La idea del Estado como árbitro ya es detestable, pero suponerlo apto para dirimir una contienda de este tipo, resulta, al menos en mi criterio, absolutamente alucinatorio. Si realmente el Estado Árbitro existiera, la polaridad señalada se hubiera detenido antes de constituir esos territorios de las epidemias excluyentes. Alguien recordaría el pedido, súplica, exigencia, o lo que fuera, de «distribuir la riqueza». Que generó más allá de gobiernos y estilos, la respuesta de «amplificar la pobreza». Si la teología de la liberación hace la opción por los pobres, la teología de la opresión hace mucho que hizo su opción por los ricos.
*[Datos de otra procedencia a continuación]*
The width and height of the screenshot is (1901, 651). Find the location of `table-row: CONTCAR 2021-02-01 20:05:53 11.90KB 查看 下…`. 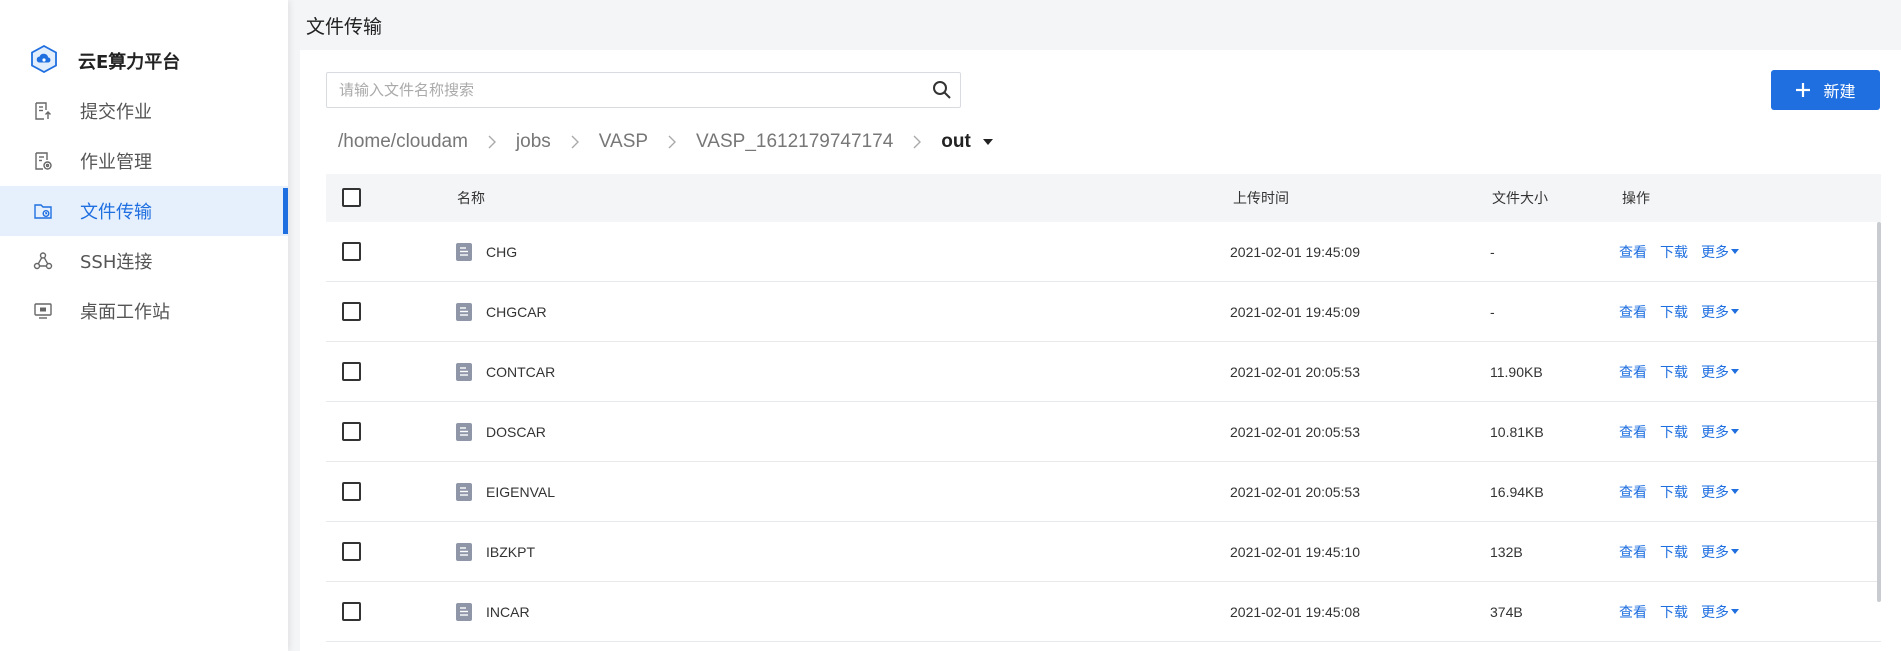

table-row: CONTCAR 2021-02-01 20:05:53 11.90KB 查看 下… is located at coordinates (1104, 372).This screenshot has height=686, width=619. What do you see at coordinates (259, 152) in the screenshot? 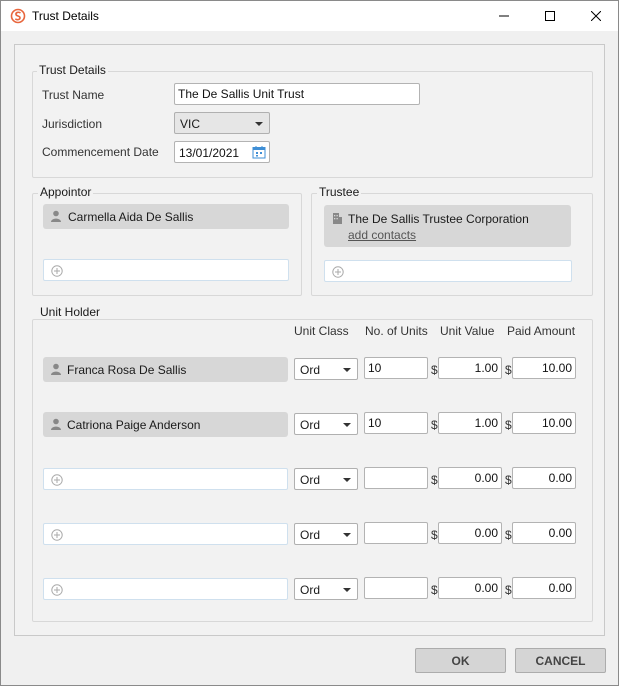
I see `calendar-icon` at bounding box center [259, 152].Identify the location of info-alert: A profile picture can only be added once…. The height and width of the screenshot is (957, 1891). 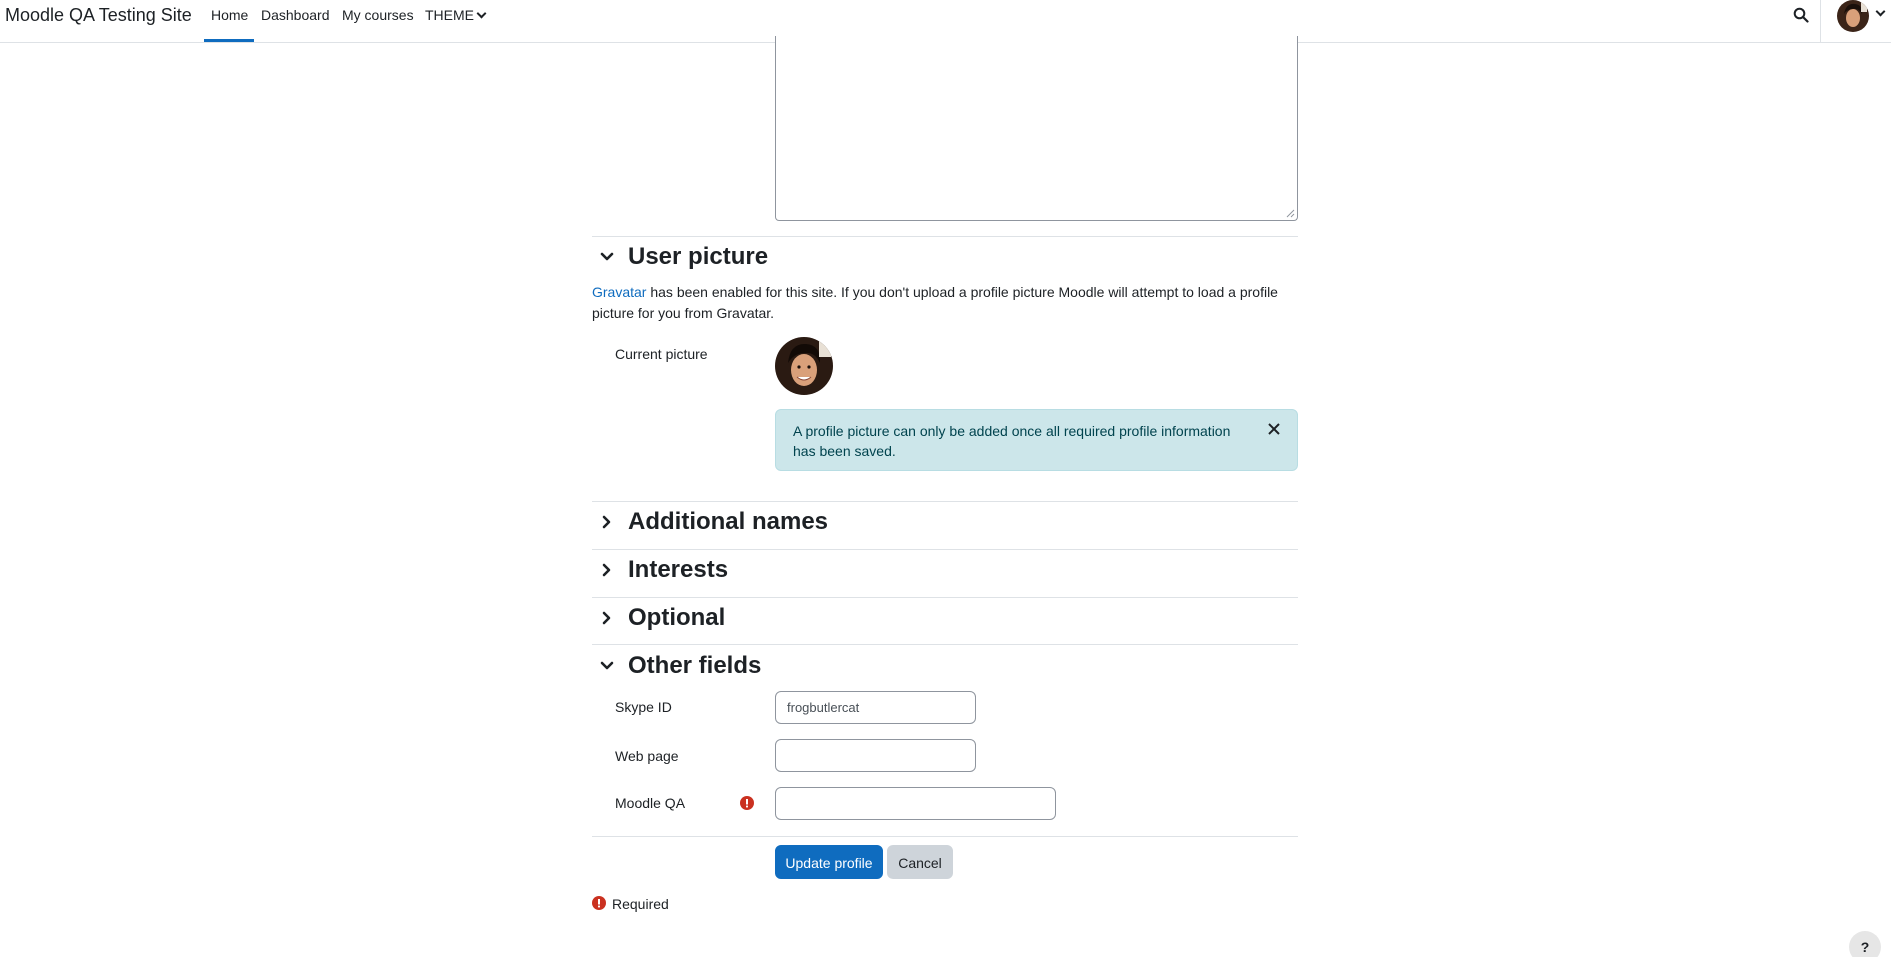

Y si bien advierte sobre el problema y sermonea sobre la paz social, sigue parasitando al mismo Estado que se permite reprochar. (No digo criticar porque la crítica es algo teórico y políticamente más profundo que un chas chas de púlpito). Y si el diablo sabe siempre más por viejo que por diablo, ahora sabrá más por gordo y no he visto ningún purpurado hambriento. Por lo tanto ningún Estado, ni secular ni clerical, pueden solucionar la tragedia que durante más de un siglo contribuyeron a crear. ¿Tragedia o masacre? Me impacta el recuerdo de tantas marchas por la masacre de cromagnon, y el intento de poner todo en la bolsa de la fatalidad. Como el alud de Tartagal. Como la epidemia de dengue.
En el unipersonal que estrené en el 2007, contaba que en la 9 de Julio, la avenida más ancha del mundo, había en lo altísimo de un edificio, un enorme cartel con esta leyenda: no al dengue. El chiste era preguntar cómo hacía el mosquito para leer ese cartel tan alto. Bueno, ahora queda claro que no lo leyó, o si lo leyó, no le dio bola. Estoy esperando que algún funcionario chaqueño diga: «qué malo es este mosquito». Seguramente más malo porque hasta pica a los funcionarios. Pero si sarna con gusto no pica, dicen los perversos, el hambre implica dengue, sarna, y todos los horrores que se encuentran en los desahuciados de la tierra. La única opción que se me ocurre es que los hambrientos encuentren su target alimentario en comerse a los obesos, y salgan de cacería porque por cada gordo a la cacerola, muchas familias podrán pasar el invierno. Hasta que los gordos se den cuenta que son fiambre, plato principal y postre, y dejen algo en el plato antes que otros se hagan el plato con ellos. Distribución berreta, pero algo es algo en los tiempos de la desesperación, la crueldad y la locura. Es evidente por qué ya Stan y Laurel no pueden más creer en risas. Ahora cada uno tiene sobre el otro una mirada paranoica.